# START OF SUPPLIED ENTRIES

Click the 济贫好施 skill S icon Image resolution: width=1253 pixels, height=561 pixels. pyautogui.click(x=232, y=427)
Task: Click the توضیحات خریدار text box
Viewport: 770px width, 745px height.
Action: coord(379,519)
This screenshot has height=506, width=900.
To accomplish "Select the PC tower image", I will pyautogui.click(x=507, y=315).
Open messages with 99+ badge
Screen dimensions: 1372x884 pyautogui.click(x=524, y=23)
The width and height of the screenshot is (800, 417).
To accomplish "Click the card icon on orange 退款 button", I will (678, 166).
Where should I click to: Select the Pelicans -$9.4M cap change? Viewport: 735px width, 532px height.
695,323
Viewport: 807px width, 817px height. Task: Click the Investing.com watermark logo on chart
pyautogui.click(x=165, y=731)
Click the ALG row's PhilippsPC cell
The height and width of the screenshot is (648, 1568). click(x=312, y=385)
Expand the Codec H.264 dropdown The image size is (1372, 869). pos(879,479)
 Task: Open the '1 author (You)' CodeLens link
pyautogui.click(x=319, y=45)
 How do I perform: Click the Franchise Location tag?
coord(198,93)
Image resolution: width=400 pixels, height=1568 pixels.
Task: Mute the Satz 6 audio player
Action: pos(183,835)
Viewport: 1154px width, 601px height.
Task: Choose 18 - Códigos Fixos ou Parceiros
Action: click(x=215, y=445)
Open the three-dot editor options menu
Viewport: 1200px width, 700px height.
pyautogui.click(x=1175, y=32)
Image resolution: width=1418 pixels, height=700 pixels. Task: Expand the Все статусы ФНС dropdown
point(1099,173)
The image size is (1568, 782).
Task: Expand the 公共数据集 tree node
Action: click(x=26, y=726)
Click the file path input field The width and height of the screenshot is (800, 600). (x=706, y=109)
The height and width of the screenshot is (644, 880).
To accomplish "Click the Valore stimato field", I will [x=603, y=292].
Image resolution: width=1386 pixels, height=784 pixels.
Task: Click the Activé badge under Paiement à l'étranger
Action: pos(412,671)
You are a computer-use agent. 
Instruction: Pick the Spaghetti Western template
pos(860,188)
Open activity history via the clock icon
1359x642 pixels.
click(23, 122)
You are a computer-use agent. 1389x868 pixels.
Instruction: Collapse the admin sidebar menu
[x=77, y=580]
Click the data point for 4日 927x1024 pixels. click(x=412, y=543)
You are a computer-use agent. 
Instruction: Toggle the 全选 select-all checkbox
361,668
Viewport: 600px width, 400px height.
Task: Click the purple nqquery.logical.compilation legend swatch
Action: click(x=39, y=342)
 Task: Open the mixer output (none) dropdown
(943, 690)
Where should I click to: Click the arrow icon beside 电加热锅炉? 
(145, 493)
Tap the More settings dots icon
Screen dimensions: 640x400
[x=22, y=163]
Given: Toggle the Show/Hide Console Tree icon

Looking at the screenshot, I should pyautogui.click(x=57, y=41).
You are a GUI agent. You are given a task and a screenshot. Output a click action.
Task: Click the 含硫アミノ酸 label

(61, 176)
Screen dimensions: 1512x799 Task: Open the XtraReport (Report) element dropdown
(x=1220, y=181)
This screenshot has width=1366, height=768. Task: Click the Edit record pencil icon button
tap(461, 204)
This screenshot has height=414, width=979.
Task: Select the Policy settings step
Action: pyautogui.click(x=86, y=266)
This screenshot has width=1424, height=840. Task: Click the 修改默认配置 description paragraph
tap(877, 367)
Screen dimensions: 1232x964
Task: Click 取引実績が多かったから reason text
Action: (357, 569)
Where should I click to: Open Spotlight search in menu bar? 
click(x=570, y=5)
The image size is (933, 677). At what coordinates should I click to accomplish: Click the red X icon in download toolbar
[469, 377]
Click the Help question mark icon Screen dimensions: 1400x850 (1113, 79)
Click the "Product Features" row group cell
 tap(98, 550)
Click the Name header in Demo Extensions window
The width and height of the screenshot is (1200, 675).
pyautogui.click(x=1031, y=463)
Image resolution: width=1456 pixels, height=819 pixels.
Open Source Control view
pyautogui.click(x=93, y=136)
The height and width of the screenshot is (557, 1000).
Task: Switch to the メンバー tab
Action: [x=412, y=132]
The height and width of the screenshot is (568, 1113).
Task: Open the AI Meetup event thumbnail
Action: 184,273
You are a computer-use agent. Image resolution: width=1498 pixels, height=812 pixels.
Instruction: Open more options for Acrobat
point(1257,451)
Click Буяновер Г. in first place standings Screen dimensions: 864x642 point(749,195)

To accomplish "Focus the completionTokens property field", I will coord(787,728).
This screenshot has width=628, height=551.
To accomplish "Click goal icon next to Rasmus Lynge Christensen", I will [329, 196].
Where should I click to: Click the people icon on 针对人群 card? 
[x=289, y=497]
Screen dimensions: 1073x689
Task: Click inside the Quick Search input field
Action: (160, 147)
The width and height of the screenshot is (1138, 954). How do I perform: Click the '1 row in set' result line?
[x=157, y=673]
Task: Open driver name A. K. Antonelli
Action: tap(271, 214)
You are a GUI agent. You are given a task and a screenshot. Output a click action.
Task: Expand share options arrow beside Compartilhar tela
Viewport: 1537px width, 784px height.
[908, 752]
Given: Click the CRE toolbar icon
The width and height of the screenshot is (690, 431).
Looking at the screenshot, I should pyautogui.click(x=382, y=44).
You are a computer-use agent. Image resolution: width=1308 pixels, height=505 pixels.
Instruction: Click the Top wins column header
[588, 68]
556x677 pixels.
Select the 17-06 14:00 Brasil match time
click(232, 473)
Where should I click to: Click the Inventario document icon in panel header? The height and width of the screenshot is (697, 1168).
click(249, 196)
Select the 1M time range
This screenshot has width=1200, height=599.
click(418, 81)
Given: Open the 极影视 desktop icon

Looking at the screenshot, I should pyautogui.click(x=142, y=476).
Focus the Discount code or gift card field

# END OF SUPPLIED ENTRIES

(EXERCISE TASK) Please reproduce the material above word for word, starting with the line that contains "This screenshot has height=506, width=900." and going on through the line that contains "Click the data".

(ANSWER TO THIS EXERCISE)
This screenshot has height=506, width=900.
To accomplish "Select the PC tower image", I will pyautogui.click(x=507, y=315).
Open messages with 99+ badge
Screen dimensions: 1372x884 pyautogui.click(x=524, y=23)
The width and height of the screenshot is (800, 417).
To accomplish "Click the card icon on orange 退款 button", I will (678, 166).
Where should I click to: Select the Pelicans -$9.4M cap change? Viewport: 735px width, 532px height.
695,323
Viewport: 807px width, 817px height. Task: Click the Investing.com watermark logo on chart
pyautogui.click(x=165, y=731)
Click the ALG row's PhilippsPC cell
The height and width of the screenshot is (648, 1568). click(x=312, y=385)
Expand the Codec H.264 dropdown The image size is (1372, 869). pos(879,479)
 Task: Open the '1 author (You)' CodeLens link
pyautogui.click(x=319, y=45)
 How do I perform: Click the Franchise Location tag?
coord(198,93)
Image resolution: width=400 pixels, height=1568 pixels.
Task: Mute the Satz 6 audio player
Action: pos(183,835)
Viewport: 1154px width, 601px height.
Task: Choose 18 - Códigos Fixos ou Parceiros
Action: click(x=215, y=445)
Open the three-dot editor options menu
Viewport: 1200px width, 700px height.
pyautogui.click(x=1175, y=32)
Image resolution: width=1418 pixels, height=700 pixels. Task: Expand the Все статусы ФНС dropdown
point(1099,173)
The image size is (1568, 782).
Task: Expand the 公共数据集 tree node
Action: click(x=26, y=726)
Click the file path input field The width and height of the screenshot is (800, 600). (x=706, y=109)
The height and width of the screenshot is (644, 880).
To accomplish "Click the Valore stimato field", I will [x=603, y=292].
Image resolution: width=1386 pixels, height=784 pixels.
Task: Click the Activé badge under Paiement à l'étranger
Action: pos(412,671)
You are a computer-use agent. 
Instruction: Pick the Spaghetti Western template
pos(860,188)
Open activity history via the clock icon
1359x642 pixels.
click(23, 122)
You are a computer-use agent. 1389x868 pixels.
Instruction: Collapse the admin sidebar menu
[x=77, y=580]
Click the data point for 4日 927x1024 pixels. click(x=412, y=543)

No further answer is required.